On its social media page, the Vehicle Inspection Service (VIS) said that it would be showing an understanding of the current economic situation to exhibit fairness and good faith by offering a 50 per cent rebate on existing unpaid fines from January 1 to 31, 2021. Offenders are advised to take the opportunity of the period to pay up, as a 100 per cent penalty would be payable after the deadline.

MEANWHILE, motorists in Lagos State are expected to take their vehicles to any of the state’s computerised vehicle inspection centres after obtaining their roadworthiness certificate. According to the VIS, any motorist who obtains a roadworthiness certificate now has a 30-day window to bring the vehicle for inspection.

Director of VIS, Akin George Fashola, while speaking on the 2021 outlook for the vehicle inspection service, said the motoring public should prioritise their safety.

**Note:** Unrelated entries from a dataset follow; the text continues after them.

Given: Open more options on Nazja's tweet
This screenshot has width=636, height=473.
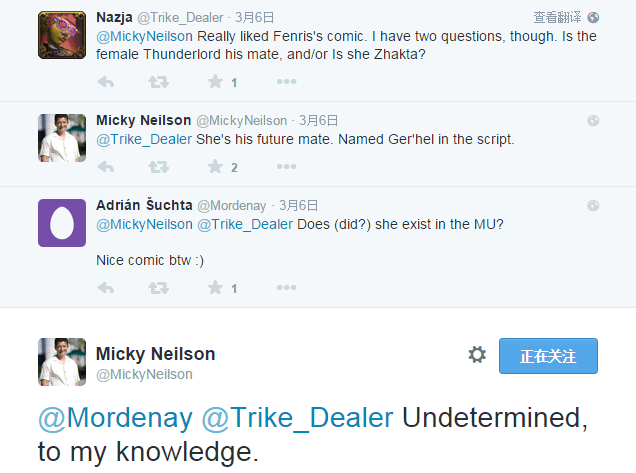Looking at the screenshot, I should (286, 82).
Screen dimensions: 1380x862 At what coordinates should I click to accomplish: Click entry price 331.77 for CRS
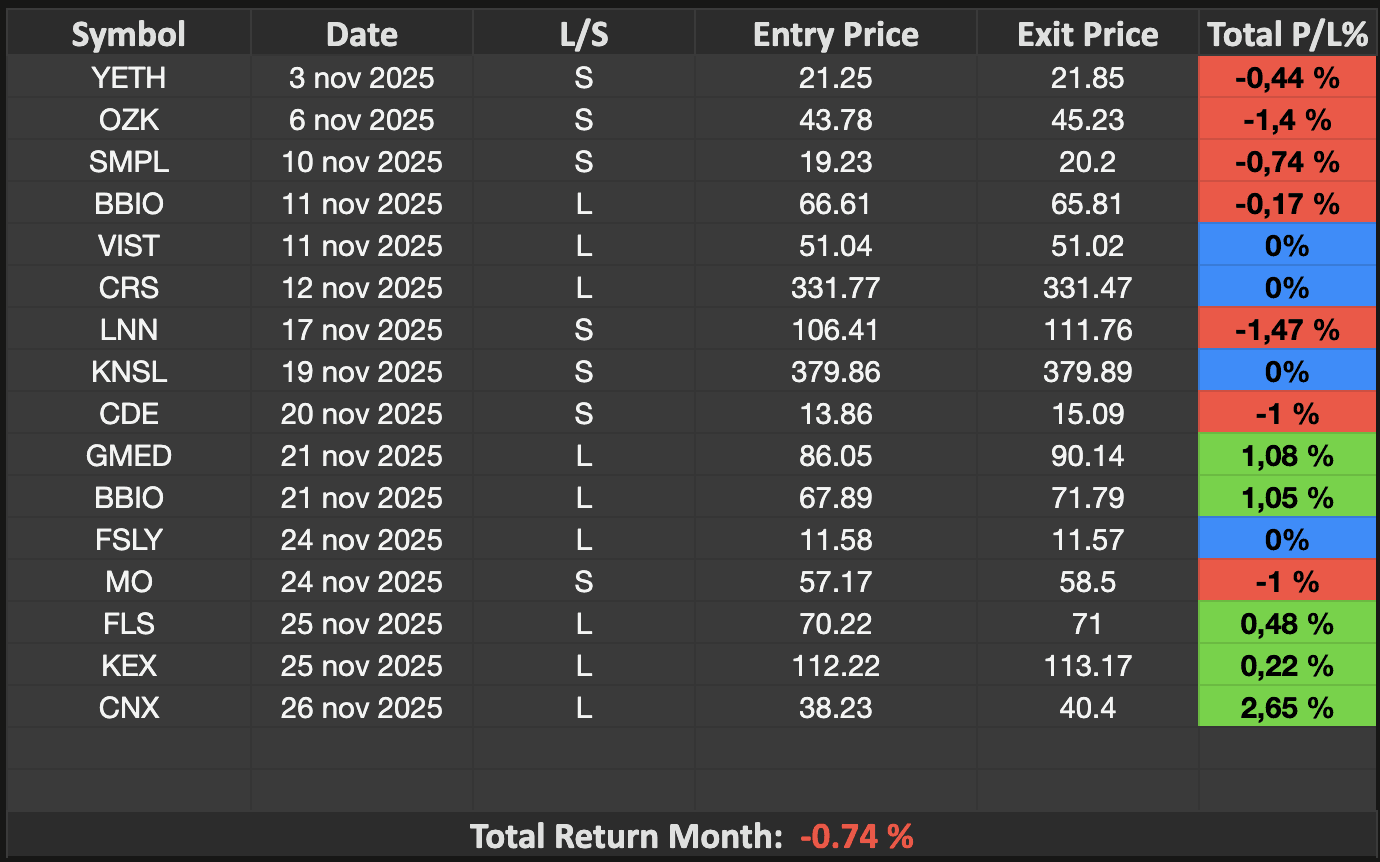(836, 288)
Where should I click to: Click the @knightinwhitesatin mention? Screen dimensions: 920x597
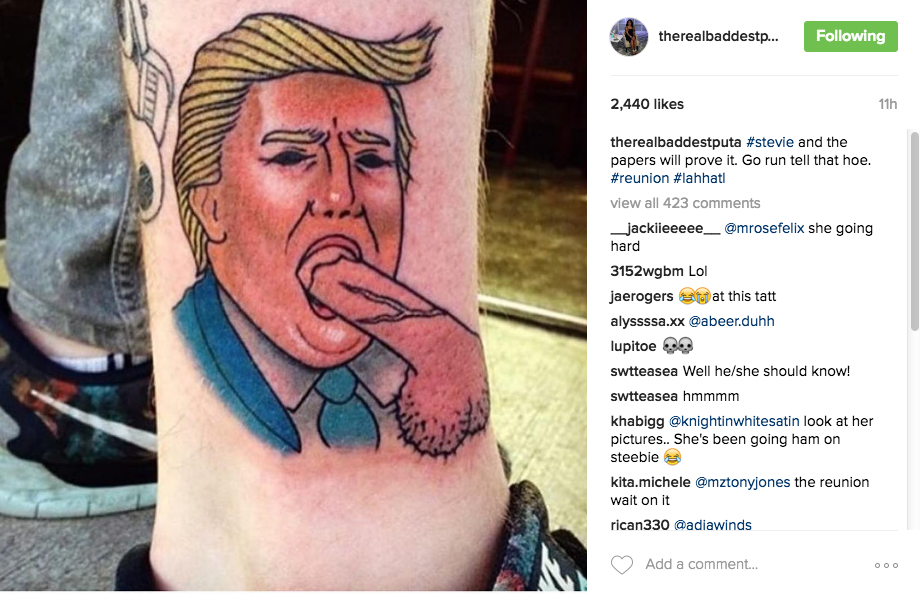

The practice has been for motorists to apply for the roadworthiness certificate and renew it as the case may be without ascertaining whether the vehicle is truly roadworthy or not. But Fashola said after 30 days when the vehicle is not submitted for inspection, the roadworthiness certificate would be invalidated in line with the law.

He said: “After 30 days if you don’t bring it for inspection, you are going to get a ticket. So compulsorily, if I get my roadworthiness, I must bring the vehicle for testing as well.

It is a must. You have 30 days, and after 30 days, if you didn’t bring your vehicle, that roadworthiness would be invalidated and you would get a ticket.

“All you need to do is go to any of the vehicle inspection centres. We have 18 centres currently spread across the state. Four more would be coming up this year.

“Our particular focus this year is going to be on commercial articulated vehicles. The enforcement is going to be taken to their doorstep and this is not a laughing matter,” he said.

The VIS Director also said the service would be tougher on people using their vehicle for commercial operation without being registered.